WORK TO BE COMPLETED >> Put the stretch of the listing below, from the line containing "Task: Check the 404 Solution plugin checkbox" through the end of the listing, into a numbered list, including both ends and skipping blank lines. Leave the pictures out of your answer.

DATA SECTION >>

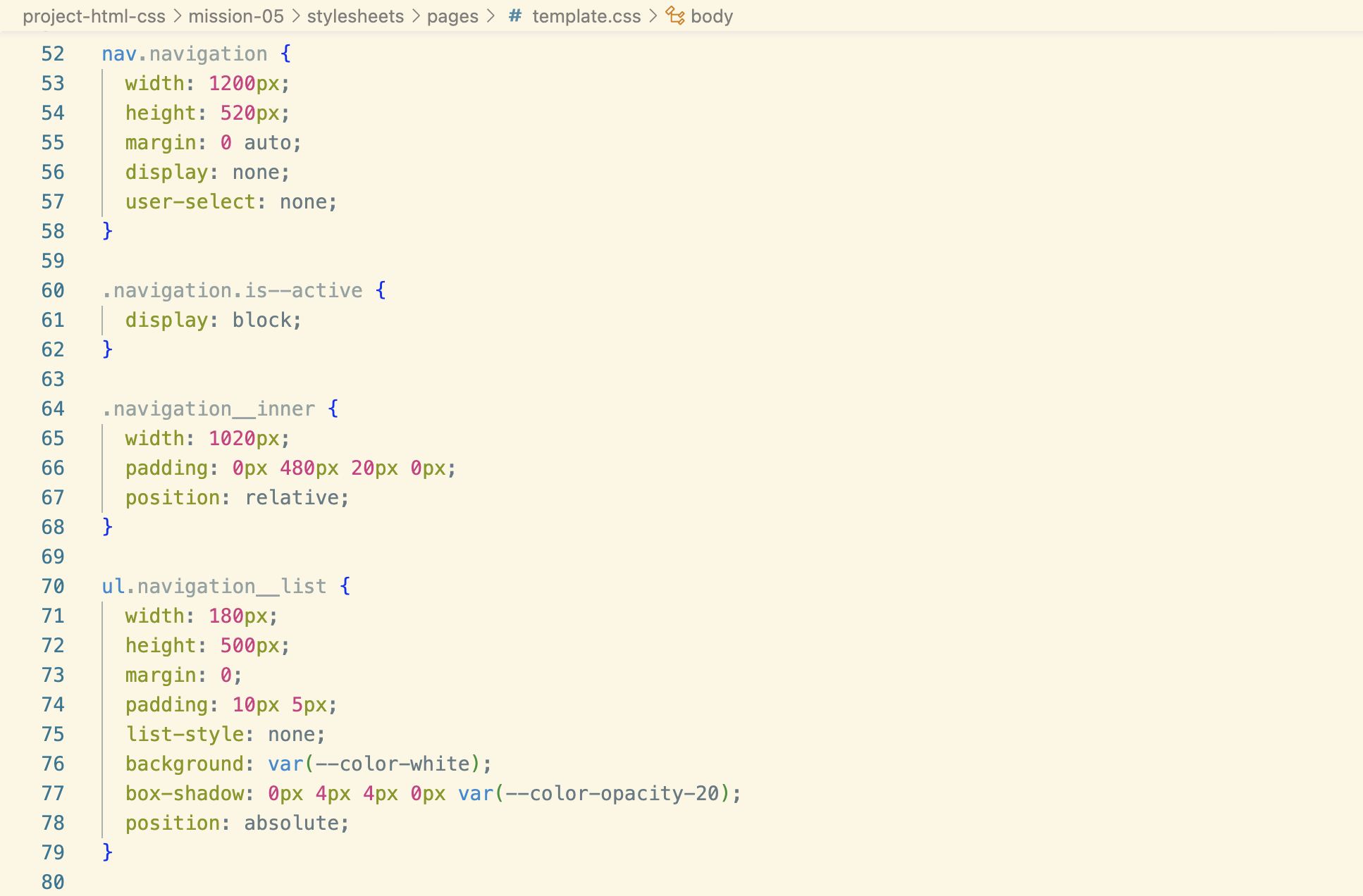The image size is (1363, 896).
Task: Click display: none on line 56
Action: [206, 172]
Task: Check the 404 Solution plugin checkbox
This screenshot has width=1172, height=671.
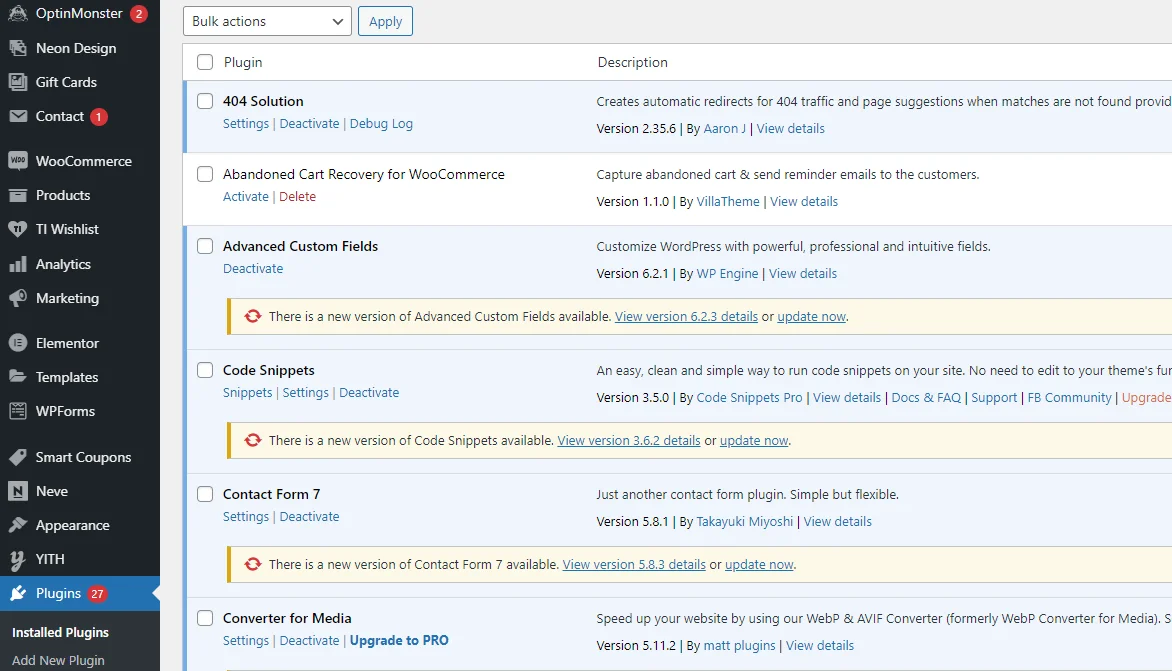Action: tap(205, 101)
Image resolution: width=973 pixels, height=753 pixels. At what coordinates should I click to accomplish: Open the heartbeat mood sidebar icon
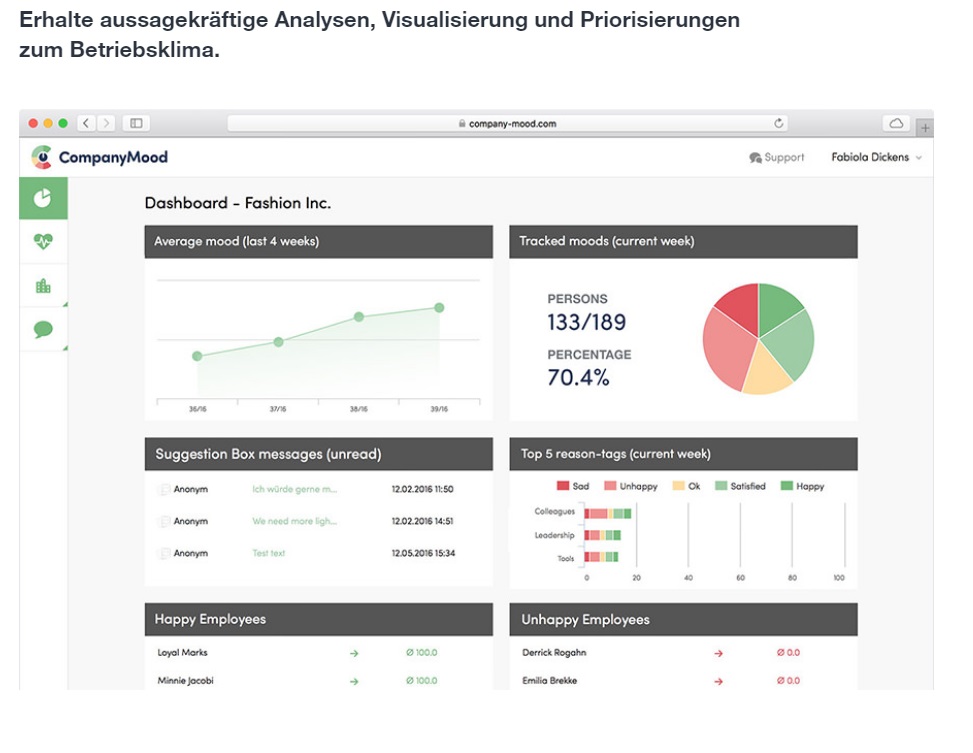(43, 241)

FINAL RESULT >>
1. Task: Check the 404 Solution plugin checkbox
2. This screenshot has width=1172, height=671.
3. Action: tap(205, 101)
4. Image resolution: width=973 pixels, height=753 pixels. At what coordinates should I click to accomplish: Open the heartbeat mood sidebar icon
5. (43, 241)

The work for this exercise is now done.